#### [SOURCE DATA]
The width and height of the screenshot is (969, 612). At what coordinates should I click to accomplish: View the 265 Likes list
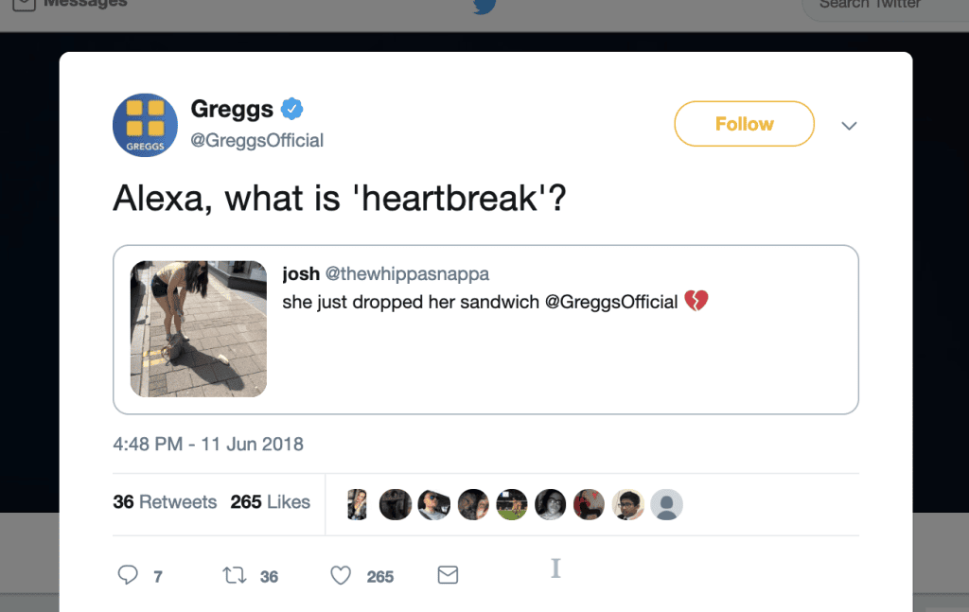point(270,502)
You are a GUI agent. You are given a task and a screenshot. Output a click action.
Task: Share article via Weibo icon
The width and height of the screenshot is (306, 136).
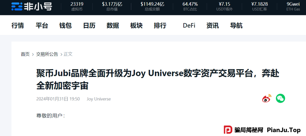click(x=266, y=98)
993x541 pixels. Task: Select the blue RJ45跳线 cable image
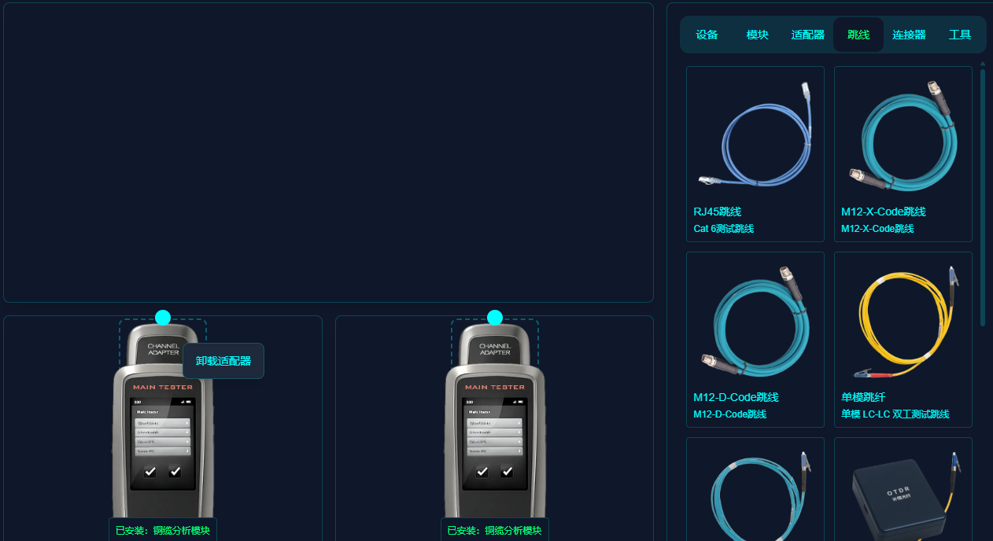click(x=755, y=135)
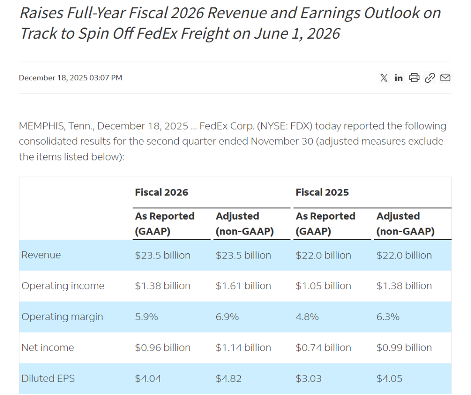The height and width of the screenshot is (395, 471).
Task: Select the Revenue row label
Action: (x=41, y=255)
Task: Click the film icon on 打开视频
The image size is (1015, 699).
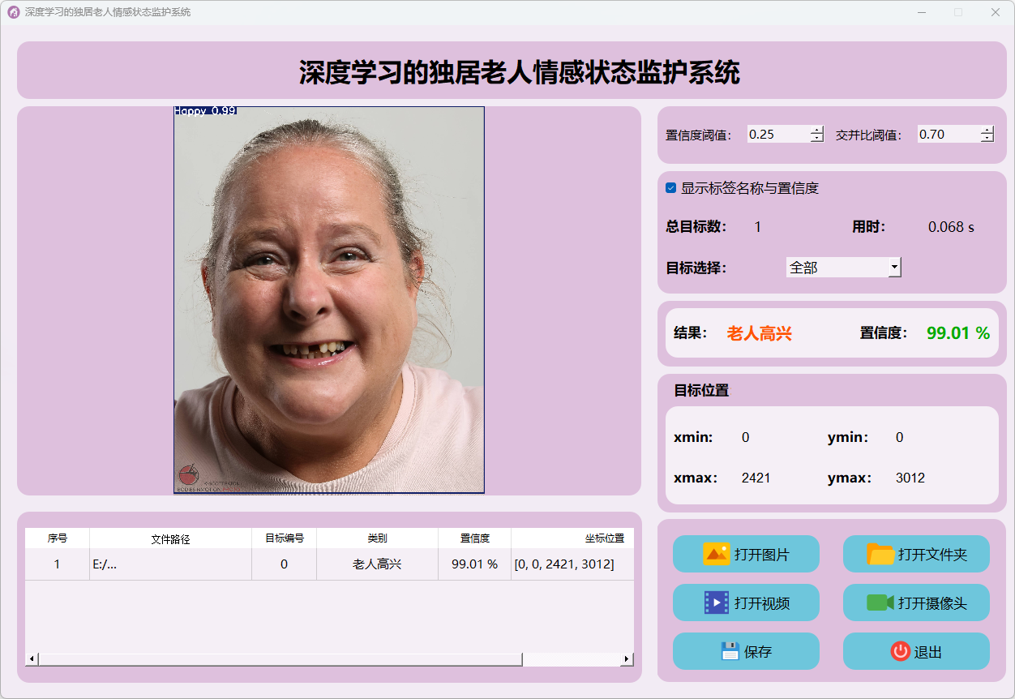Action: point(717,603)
* * *
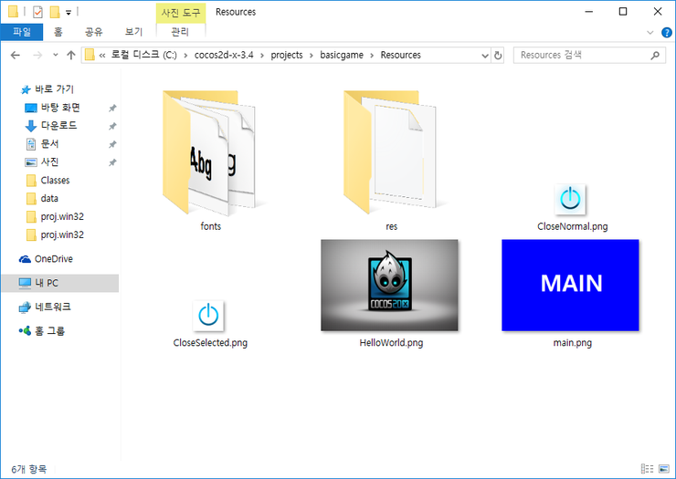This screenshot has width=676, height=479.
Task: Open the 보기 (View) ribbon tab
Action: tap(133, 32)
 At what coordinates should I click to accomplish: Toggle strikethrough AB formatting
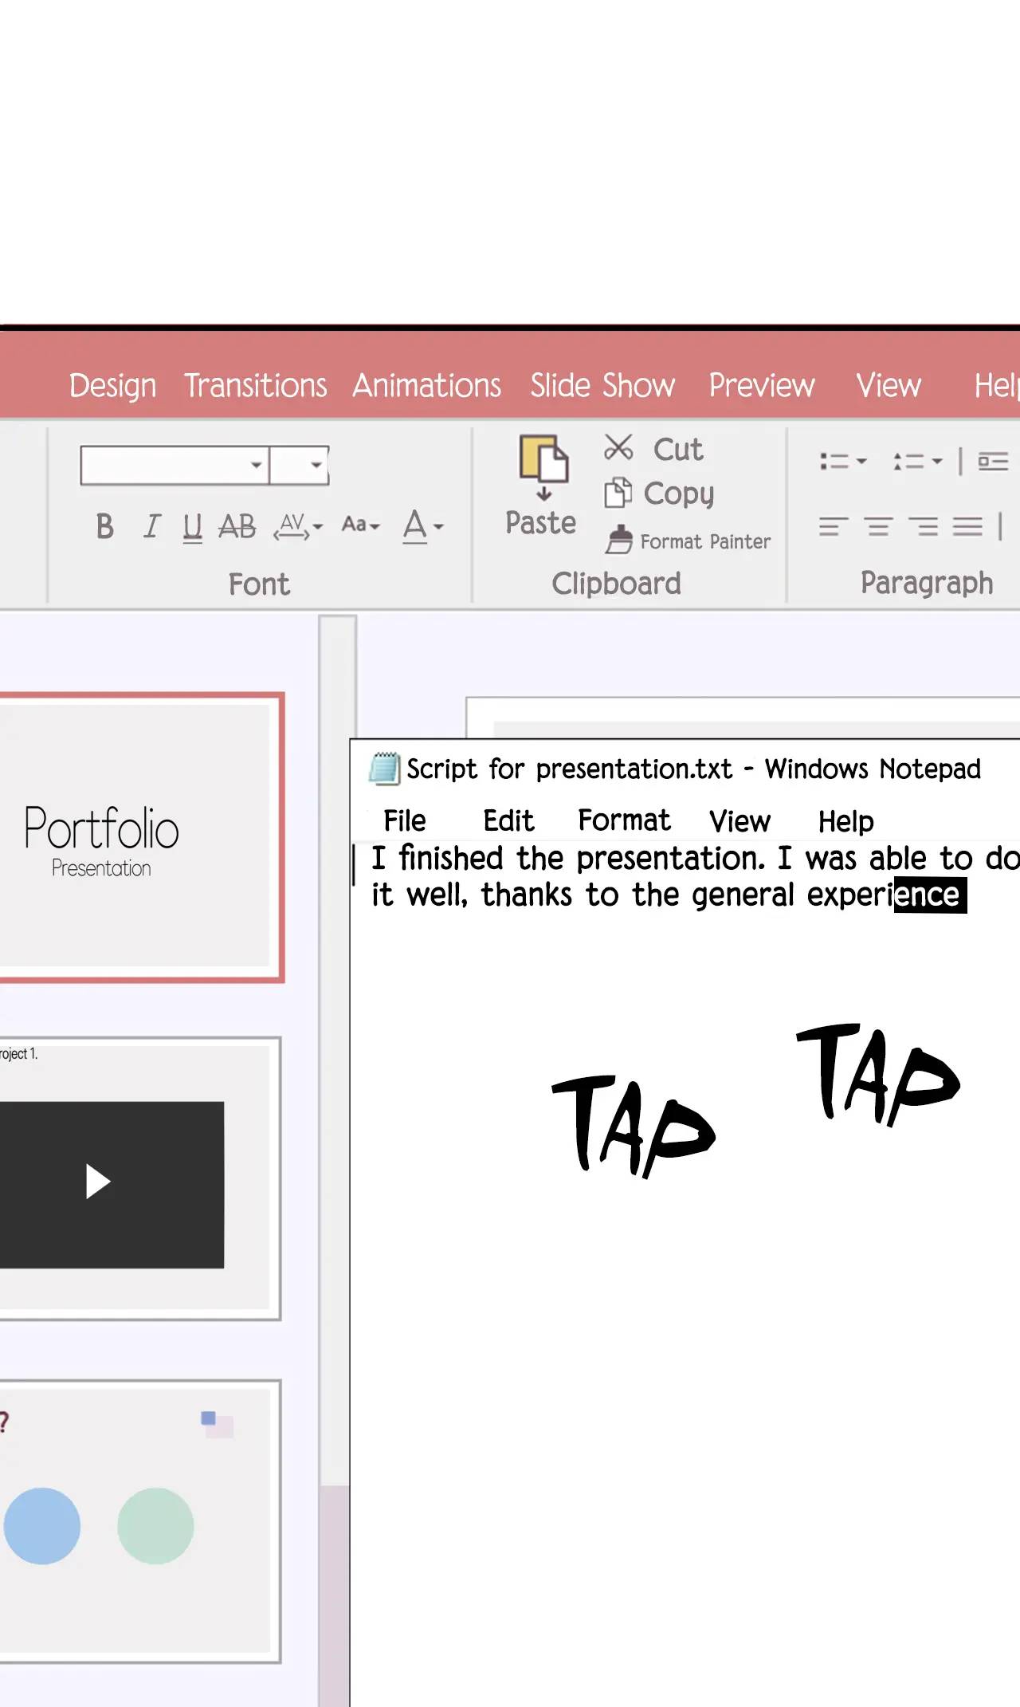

#### [YOUR OBJECTIVE]
Pull every line holding "icon" out of the records.

#### [RESULT FOR THIS EXERCISE]
Task: Share article via Weibo icon
Task: Click the film icon on 打开视频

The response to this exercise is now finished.